My Care, My Way

The Mental Health Care Bill, 2013, currently pending in Parliament, puts the patient in charge of his future care. Is that wise?

As a surgeon I’ve supp’d full of horrors, but I had the air knocked out of me last week.

A woman I knew slightly called me, worried about her daughter. She was an acquaintance, not a patient, and it took her a while to disgorge the story. She was worried that her daughter was unhappy, and she couldn’t think of any possible reason.

‘Can I meet her?’ I asked.

‘You’ll have to come home. Sarita doesn’t go out much.’

I didn’t know that was the literal truth till I got there.

Sarita hadn’t left the house in fifteen years.

She had just turned thirty.

‘We’ve done everything for her, AC, carpet, everything, but it doesn’t seem to be enough,’ her mother sighed outside the barricaded room where Sarita spent her life. ‘She was in tenth standard when the doctor said she had schizophrenia. What else could we do?’

The pity was that Sarita saw psychiatrists, off and on, but her protective family felt this life was the best for her.

‘We have to think of the family,’ Sarita’s mother said.

Ironically, I had started the day by reading the new Mental Health Care Bill introduced in the Rajya Sabha in August 2013 and currently pending in Parliament. It contains an interesting clause: the Advance Directive that empowers a patient to decide on therapies. I read it with relief and approval, ignoring the rest of the document. There were other issues, but only this engaged me. I thought about it all day. Now, as I watched Sarita’s mother lock her door again, the ‘advance directive’ seemed as flimsy as the paper it was printed on.

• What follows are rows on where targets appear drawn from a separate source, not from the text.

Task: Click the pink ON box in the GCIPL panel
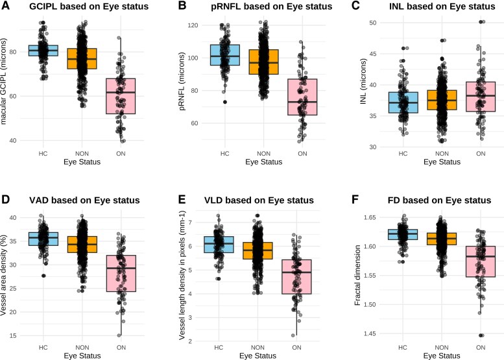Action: tap(121, 96)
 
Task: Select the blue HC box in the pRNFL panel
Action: tap(225, 55)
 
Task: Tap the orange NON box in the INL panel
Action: tap(442, 100)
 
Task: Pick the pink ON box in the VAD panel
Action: tap(121, 274)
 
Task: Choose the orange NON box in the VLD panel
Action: tap(258, 251)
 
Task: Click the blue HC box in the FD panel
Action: tap(403, 234)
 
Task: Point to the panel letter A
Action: tap(5, 5)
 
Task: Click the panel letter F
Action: tap(355, 200)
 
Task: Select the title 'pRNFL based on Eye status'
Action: tap(272, 6)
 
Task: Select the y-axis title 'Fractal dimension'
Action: tap(357, 275)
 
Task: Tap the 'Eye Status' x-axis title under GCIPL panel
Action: tap(82, 162)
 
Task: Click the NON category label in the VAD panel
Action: tap(82, 348)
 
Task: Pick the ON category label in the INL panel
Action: tap(481, 154)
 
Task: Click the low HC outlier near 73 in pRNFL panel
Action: tap(225, 102)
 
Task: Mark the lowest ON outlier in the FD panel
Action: tap(481, 335)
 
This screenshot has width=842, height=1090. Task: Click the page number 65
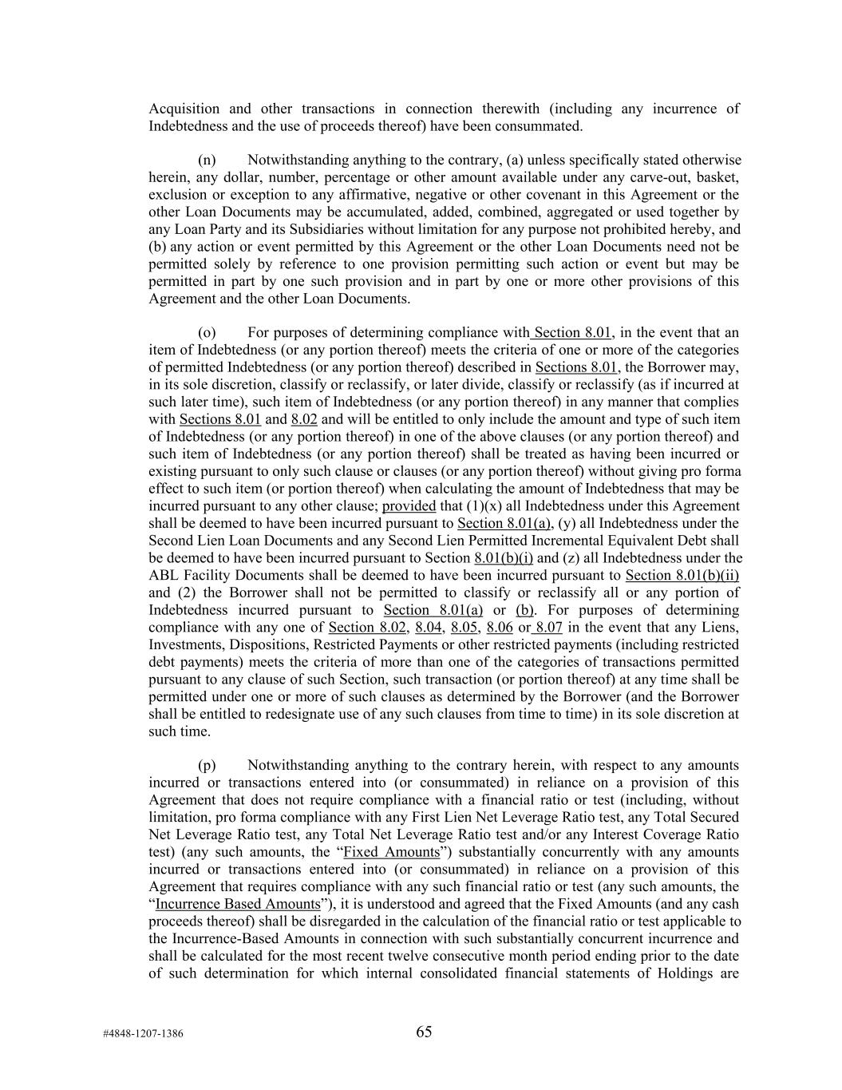click(x=424, y=1032)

Who would explain this reality to me?

Pag ghungroo baandh Meera naachi re! / Log kahen Meera bhayi bawaree ? Nyat kahe kul naasi re! / Meera ke prabhu giridhar nagar ? Hari charanan ki daasi re!

Meera sang that plaint in the 16th century. Five hundred years later, it sums up the tripartite dilemma of mental illness today.

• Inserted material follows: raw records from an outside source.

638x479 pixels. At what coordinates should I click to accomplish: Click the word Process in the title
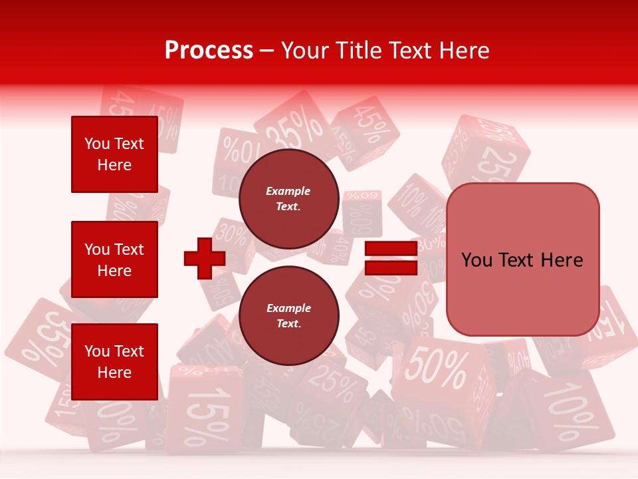tap(209, 50)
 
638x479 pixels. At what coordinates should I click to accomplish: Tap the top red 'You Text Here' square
tap(114, 154)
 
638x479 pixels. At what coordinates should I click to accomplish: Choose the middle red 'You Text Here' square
tap(114, 259)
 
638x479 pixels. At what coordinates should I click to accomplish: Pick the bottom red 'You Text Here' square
tap(114, 361)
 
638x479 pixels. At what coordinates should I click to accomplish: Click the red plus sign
tap(204, 258)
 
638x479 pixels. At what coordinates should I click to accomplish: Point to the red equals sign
tap(391, 258)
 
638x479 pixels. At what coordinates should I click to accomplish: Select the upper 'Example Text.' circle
tap(288, 198)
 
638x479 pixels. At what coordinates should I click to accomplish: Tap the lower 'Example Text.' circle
tap(288, 315)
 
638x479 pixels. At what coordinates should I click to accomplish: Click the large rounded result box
tap(522, 259)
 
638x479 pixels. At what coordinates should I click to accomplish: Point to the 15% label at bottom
tap(207, 412)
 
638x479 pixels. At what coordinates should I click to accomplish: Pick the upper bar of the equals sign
tap(391, 249)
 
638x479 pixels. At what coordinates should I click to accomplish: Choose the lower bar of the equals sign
tap(391, 267)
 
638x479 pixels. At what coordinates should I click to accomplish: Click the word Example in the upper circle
tap(288, 191)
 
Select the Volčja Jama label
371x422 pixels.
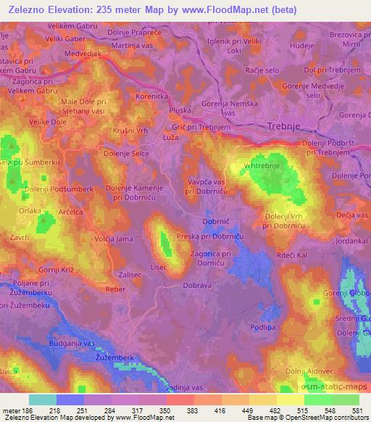[114, 237]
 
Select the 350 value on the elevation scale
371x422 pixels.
[166, 410]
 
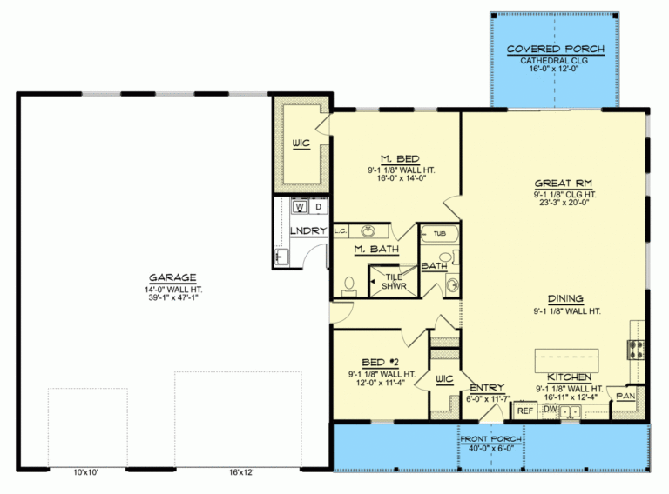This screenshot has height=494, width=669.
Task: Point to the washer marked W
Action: coord(300,208)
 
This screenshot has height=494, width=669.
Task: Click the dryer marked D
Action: coord(319,208)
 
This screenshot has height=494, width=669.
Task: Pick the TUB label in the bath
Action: coord(440,233)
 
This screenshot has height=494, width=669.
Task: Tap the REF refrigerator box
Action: coord(525,410)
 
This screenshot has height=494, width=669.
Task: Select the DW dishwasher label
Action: coord(550,407)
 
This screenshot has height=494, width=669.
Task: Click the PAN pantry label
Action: coord(626,396)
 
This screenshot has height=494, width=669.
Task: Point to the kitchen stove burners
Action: coord(635,350)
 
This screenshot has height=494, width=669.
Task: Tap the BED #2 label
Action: coord(380,361)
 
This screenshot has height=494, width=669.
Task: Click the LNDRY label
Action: coord(308,230)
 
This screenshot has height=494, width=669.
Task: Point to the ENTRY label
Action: coord(484,388)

Whose reality must we respect? Meera’s? Or her family’s? Or that of society?

Meera is a different person in each reality. To society, she is an oddity and a nuisance. To her family, she is an embarrassment.

But to Meera, she’s just herself.

Anybody who ‘treats’ Meera has to address all three realities.

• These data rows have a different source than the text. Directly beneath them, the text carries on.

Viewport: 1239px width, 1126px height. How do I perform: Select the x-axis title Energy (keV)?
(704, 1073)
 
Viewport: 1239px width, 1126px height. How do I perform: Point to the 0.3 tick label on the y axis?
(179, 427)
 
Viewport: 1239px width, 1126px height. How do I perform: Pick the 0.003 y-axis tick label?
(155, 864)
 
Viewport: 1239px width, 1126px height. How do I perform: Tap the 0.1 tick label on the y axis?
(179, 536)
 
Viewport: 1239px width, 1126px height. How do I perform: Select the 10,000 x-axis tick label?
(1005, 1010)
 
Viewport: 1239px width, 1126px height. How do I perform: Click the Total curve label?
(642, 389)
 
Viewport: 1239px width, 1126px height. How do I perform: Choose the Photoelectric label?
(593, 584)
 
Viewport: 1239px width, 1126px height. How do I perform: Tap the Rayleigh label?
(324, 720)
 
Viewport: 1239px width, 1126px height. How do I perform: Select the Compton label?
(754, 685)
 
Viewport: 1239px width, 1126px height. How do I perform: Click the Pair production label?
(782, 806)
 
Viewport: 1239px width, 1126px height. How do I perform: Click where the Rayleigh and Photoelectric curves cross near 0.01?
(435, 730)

If only her reality mattered, she wouldn’t need a psychiatrist at all. But she would remain the target of her family’s wrath and the crowd’s ridicule. And, in the 16th century that is exactly what Meera did. She stayed true to her own reality, and endured the rest.

Posterity would eulogise her as a mystic and a saint.

What would Meera do today?

She would probably see a psychiatrist called in by her family. Whose reality should he address? It won’t do to let her be. He must protect her from her family’s ire and the crowd’s derision, even if he does not wish to engage with her reality.

He tries his best to strike a balance between the three. The result, often, is very much like Sarita’s story. In the 16th century, Meera was lucky. Even if she hadn’t been of exalted birth, she would have been endured. Her father may have evicted her from his house, but the crowd would have left her unmolested. A vaid or hakim might have ventured a potion or two. A pujari or faqir might have attempted to exorcise her. That’s about it. Medieval India hadn’t yet woken up to the European treatment of insanity.

Both Indian systems of medicine, which in the 16th century were complementary, had more compassionate measures of care for the disturbed mind. The dungeon, with ball, chain, shackles was meant for criminals, and insanity was never regarded a crime.

But in Europe, lunacy was not endured. It had to be cured or suppressed.

The history of mental health in Western medicine is curiously repetitive. The interludes of enquiry have been mostly philosophical excursions. For the rest, it is all coercion and restraint.

Even as the submerged mind was being explored by Freud and his pupils, the asylums in Europe and America began exploring the brain as the seat of insanity.

Three years ago, confronted with Hieronymus Bosch’s masterpiece The Cure of Folly at the Prado, I found it hard to believe it had been painted in 1480. It was so absolutely early 20th century. The neurosurgeon, so assured and intent in ‘extracting the stone of madness’ could have been António Egas Moniz lobotomising one of his early patients.

It had come to that: cut out the brain and madness could be controlled, if not cured.

Then, mid-century, chemistry took over.

The moon was officially exonerated. Lunacy was chemical. Sanity was now a molecule.

Since the introduction of the first antipsychotic drugs in the 1950s, psychiatry has undergone a paradigm shift.

Madness is no longer the focus. Coping with it is.

Ask most patients and they’ll tell you the shackles, the ball and chain, the dungeon—they’re all alive and present in that new strip of pills.

A psychiatrist who agreed with them was Thomas Stephen Szasz. He considered the right to selfhood central to any treatment of mental illness. He dismissed psychiatry as a conspiracy with the State to control and homogenise human behaviour. His fascinating work had one consequence that might change Meera’s life today.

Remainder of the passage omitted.